Volta-se sempre ao mesmo !

Em Portugal no 25 de Abril, os militares não conseguiram criar uma estrutura de democracia europeia, porque os únicos portugueses com alguma experiência de vida democrática europeia eram uma minoria face aos ideólogos do MFA de Varela Gomes a Melo Antunes,e Oposição de "esquerda".

Pretendiam que Portugal, resolve-se o problema da guerra colonial que os afectava dadas as inúmeras comissões feitas principalmente por oficiais milicianos.

No interior do MFA os oficiais mais "esclarecidos", de esquerda ajudados pelos ideólogos de serviço, e pelo PCP e MDP, conseguiram numa primeira fase "enganar" os portugueses pelo menos até ao 11 de Março, route!,(era preciso "entregar" Angola ao MPLA,Rosa Coutinho.. os EUA estavam a saír do Vietnam!..) boa armadilha para fazer saltar a direita de Salazar !

O filme seguinte todos sabemos como foi:

Jacobinos, maçons, esquerdistas, farsantes, jotinhas, burlões políticos, alaparam-se na Administração do Estado:

Socialismo-a-cavalo-do-capitalismo selvagem...fazendo experiências, etc, etc !

Chegámos agora ao fim (?)....


Alexandre


Helena Sacadura Cabral disse...

Na mouche, sem ofensa para mosca!

freitas pereira disse...

Tudo é uma história de “ismos”!

Os Portugueses, que tinham vivido sob o fascismo durante meio século, e debaixo da vigilância moral do catolicismo triunfante e omnipresente, encontraram-se subitamente, mais cedo que previsto, perante duas linhas revolucionárias, dois “ismos” possíveis.

Sabemos que as palavras em « ismos » significam por vezes algo de excessivo!
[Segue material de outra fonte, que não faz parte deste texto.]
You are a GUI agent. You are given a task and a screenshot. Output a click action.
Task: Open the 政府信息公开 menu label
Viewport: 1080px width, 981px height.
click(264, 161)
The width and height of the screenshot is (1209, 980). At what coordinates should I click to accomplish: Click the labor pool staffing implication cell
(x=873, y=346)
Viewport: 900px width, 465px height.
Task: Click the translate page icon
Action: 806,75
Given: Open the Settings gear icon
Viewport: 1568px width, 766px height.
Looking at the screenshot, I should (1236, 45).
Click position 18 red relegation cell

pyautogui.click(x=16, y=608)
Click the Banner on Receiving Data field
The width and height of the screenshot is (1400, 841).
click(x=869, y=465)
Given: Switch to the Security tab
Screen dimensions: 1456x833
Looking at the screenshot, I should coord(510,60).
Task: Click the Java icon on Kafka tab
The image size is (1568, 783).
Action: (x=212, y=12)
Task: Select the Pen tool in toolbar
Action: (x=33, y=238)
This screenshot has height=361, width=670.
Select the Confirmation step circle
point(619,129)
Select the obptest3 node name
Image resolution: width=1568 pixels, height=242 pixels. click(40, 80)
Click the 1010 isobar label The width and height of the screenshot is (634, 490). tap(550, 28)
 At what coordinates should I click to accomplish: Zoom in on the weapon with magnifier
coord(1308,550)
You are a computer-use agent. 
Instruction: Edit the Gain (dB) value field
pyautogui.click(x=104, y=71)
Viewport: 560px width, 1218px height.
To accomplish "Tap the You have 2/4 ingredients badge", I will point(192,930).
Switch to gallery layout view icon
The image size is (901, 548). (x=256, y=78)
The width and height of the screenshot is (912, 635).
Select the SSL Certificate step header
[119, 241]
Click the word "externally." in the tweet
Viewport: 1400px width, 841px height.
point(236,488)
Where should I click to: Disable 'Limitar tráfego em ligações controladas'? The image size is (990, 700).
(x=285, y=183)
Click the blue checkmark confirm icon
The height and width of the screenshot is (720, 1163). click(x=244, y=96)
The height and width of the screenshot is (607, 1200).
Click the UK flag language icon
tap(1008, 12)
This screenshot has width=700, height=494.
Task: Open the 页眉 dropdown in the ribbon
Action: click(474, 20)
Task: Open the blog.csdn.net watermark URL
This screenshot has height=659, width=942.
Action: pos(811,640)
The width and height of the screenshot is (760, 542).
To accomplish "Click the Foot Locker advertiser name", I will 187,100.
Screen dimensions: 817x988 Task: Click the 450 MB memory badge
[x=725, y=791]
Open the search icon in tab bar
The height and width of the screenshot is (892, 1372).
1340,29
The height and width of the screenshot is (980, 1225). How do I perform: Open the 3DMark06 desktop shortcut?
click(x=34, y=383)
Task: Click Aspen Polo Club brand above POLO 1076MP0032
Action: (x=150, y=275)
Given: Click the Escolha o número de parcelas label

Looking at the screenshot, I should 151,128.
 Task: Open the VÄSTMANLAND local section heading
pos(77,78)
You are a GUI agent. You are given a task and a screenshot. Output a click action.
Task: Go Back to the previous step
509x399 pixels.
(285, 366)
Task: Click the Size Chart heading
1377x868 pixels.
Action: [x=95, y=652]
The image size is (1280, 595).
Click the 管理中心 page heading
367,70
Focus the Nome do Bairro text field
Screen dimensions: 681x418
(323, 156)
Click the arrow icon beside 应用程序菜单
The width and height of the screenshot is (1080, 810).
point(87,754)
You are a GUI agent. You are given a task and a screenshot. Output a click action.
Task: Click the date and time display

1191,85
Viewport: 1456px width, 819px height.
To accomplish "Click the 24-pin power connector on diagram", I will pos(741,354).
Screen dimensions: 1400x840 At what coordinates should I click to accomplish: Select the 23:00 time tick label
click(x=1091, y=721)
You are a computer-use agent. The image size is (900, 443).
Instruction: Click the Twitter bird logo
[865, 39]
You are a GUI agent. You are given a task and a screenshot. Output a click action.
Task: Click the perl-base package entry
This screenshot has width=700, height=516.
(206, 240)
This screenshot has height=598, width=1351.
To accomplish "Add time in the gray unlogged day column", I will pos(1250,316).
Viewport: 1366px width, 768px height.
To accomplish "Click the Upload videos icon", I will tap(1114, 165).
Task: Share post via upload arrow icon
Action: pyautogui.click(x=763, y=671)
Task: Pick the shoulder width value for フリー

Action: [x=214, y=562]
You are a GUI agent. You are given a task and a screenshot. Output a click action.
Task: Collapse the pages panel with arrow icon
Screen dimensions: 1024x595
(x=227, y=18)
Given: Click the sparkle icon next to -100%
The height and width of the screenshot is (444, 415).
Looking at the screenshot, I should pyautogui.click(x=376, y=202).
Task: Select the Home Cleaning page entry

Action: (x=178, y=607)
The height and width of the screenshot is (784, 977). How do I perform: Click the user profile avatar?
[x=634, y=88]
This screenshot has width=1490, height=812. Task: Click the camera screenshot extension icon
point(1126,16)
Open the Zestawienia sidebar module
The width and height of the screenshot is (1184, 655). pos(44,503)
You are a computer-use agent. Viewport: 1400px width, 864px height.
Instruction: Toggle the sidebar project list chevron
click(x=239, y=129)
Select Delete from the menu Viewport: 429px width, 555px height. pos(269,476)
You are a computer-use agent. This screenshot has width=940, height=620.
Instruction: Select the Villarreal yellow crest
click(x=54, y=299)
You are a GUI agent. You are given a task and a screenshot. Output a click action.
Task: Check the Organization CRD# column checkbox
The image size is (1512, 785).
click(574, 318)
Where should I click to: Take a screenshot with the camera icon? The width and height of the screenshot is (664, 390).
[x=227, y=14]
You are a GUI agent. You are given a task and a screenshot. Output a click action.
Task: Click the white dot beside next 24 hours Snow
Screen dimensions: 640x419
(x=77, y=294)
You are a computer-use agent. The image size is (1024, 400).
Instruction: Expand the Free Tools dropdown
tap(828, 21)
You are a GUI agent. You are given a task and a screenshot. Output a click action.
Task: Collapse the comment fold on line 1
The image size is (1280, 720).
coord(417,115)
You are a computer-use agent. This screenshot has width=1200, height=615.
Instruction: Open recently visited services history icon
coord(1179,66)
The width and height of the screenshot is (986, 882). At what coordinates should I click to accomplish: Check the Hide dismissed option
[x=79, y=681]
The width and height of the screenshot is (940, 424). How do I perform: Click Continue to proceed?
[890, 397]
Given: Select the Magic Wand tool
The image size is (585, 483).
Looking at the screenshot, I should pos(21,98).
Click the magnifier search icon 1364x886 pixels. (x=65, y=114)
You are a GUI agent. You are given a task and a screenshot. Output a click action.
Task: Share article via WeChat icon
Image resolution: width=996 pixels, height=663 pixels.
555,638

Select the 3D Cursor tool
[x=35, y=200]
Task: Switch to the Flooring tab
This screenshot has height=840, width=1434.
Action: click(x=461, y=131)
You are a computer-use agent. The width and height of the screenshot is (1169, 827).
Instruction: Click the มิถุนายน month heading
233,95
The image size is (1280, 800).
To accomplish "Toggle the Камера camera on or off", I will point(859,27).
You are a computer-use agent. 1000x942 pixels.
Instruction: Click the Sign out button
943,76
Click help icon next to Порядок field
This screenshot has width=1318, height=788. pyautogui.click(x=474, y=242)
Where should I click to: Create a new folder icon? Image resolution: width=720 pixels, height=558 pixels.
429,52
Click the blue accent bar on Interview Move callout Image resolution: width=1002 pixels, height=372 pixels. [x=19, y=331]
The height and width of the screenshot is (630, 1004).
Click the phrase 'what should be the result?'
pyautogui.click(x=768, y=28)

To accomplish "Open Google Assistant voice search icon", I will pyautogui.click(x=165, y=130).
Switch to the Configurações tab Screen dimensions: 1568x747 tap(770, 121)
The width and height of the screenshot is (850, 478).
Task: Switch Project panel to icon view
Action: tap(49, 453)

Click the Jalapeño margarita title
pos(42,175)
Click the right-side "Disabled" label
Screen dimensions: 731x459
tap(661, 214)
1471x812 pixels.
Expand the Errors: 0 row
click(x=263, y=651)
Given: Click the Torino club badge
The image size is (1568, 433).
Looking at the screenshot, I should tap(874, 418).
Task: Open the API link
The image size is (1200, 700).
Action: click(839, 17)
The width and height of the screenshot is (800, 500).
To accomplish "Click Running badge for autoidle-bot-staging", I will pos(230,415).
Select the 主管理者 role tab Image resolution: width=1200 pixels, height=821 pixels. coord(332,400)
Violento ou poderoso. Desde que o comunismo e o nazismo desapareceram da cena (não direi a mesma coisa do fascismo, que ainda subsiste, mesmo se ainda existem relentos de comunismo louco na Ásia) poderia perguntar-se quais são os « ismos » que nos vêm ao espírito, hoje.

Estou convencido que a resposta de alguns poderia ser o nome dum demónio actual, como o Islamismo, fanático e intolerante. Sobretudo quando se confunde Islão e Islamismo. Mas eu penso noutros.

Dos dois “ismos” presentes em 1974, um, o socialismo, virou cor-de-rosa, para se tornar pouco a pouco num socialismo democrático, muito liberal, por falta de pigmento vermelho! E o outro, por ter pigmento demais, para alguns, foi simplesmente combatido, para se transformar numa força “d’appoint”duma esquerda quando esta precisa de caução popular.

A diferença de “nuance” notava-se já, na foto que o Sr. Embaixador nos presenteou no tema precedente, nos olhares dos dois leaders políticos da Revolução de Abril.

Das nacionalizações e da reforma agrária, passou-se rapidamente ao liberal socialismo. A luta pelo poder tinha então começado entre as duas ideologias. Eventualmente, essa luta poderia ser violenta, porque duas concepções da revolução estavam na liça.

Uma pretendia limpar até à base uma sociedade retrógrada deixada pelo fascismo. Afim de reconstruir uma outra a partir da base, com um objectivo de partilha da riqueza.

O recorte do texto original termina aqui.